# Elasticsearch Docker Distribution

The ES build can generate several types of Docker image. These are enumerated in
the [DockerBase] enum.

   * Default - this is what most people use, and is based on [RedHat's UBI
     images][ubi], specifically their minimal flavour.
   * Wolfi - the same as the default image, but based upon [Wolfi](https://github.com/wolfi-dev)
   * Cloud ESS - this directly extends the Wolfi image, and adds all ES plugins
     that the ES build generates in an archive directory. It also sets an
     environment variable that points at this directory. This allows plugins to
     be installed from the archive instead of the internet, speeding up
     deployment times. Furthermore this image has
     * `filebeat` and `metricbeat` included
     * `wget` included
     * The `ENTRYPOINT` is just `/sbin/tini`, and the `CMD` is
     `/app/elasticsearch.sh`. In normal use this file would be bind-mounted
     in, but the image ships a stub version of this file so that the image
     can still be tested.
   * Iron Bank - this is the US Department of Defence's repository of digitally
     signed, binary container images including both Free and Open-Source
     software (FOSS) and Commercial off-the-shelf (COTS). In practice, this is
     another UBI build, this time on the regular UBI image, with extra
     hardening. See below for more details.
The long-term goal is for Cloud ESS image to be retired in favour of the
default image.


## Build strategy

For all image flavours, the ES build implements a pipeline:

   1. Construct a Docker build context
   2. Transform the build context so that it is possible to build it locally
   3. Build the Docker image locally

Some images use (1) as the releasable artifact, some use (3).

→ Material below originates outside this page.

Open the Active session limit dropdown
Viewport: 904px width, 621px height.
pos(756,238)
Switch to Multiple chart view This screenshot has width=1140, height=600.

**NOTE:** "Pipeline" isn't actually the correct term - in reality, each Gradle
task depends on the one before it. Notably, it is the transform tasks that
depend on a locally build `.tar.gz` Elasticsearch archive.


## Releasing on Docker Hub

Elasticsearch is an [official image on Docker
Hub](https://hub.docker.com/_/elasticsearch). On release day, we build the ES
Docker image and upload it to [Elastic's Docker
registry](https://www.docker.elastic.co/). Separately, we submit a build context
to Docker via the [elastic/dockerfiles](https://github.com/elastic/dockerfiles)
repository. Docker then builds the image, and uploads it to Docker Hub.
Unfortunately, this is an asynchronous process, and we don't hear back if
there's a failure, so even when everything works, there's a lag between
releasing a new version of Elasticsearch, and the image being available on
Docker Hub.

Being an official image puts additional constraints on how the Elasticsearch
image is built.

   * It must extend another official image
   * It must fetch any required artifacts - they cannot be supplied in the build
     context.
   * It must be platform-independent i.e. it can build on ARM and x64

The transform step in the [build strategy](#build-strategy) above replaces the
`curl` command in the `Dockerfile` that fetches an Elasticsearch `.tar.gz`
distribution with a `COPY` command, so that it is possible to build the ES image
locally.

## Iron Bank release process

Elastic does not release an Iron Bank image. Rather, for each release we provide
a Docker build context, and Iron Bank build the image themselves using a custom
build process.

The ES build still has a task to build an Iron Bank image, in order to test
something close to what Iron Bank build. The ES build does this by transforming
the files in the Docker build context slightly, and passing usable values for
the build variables (we use the regular UBI image instead of the DoD one).

The important takeaway here is that the releasable artifact is the Iron Bank
build context, not the image.


## Multi-architecture images

We publish [multi-architecture images][multi-arch] images, for use on both
`x86_64` (Intel) and `aarch64` (ARM). This works by essentially building two
images, and combining them with a Docker manifest. The Elasticsearch Delivery
team aren't responsible for this - rather, it happens during our unified release
process.

To build multi-architecture images on `x86_64` hosts using Docker[^1], you'll
need [buildx](https://docs.docker.com/build/buildx/install/) and ensure that it
supports both `linux/amd64` **and** `linux/arm64` targets.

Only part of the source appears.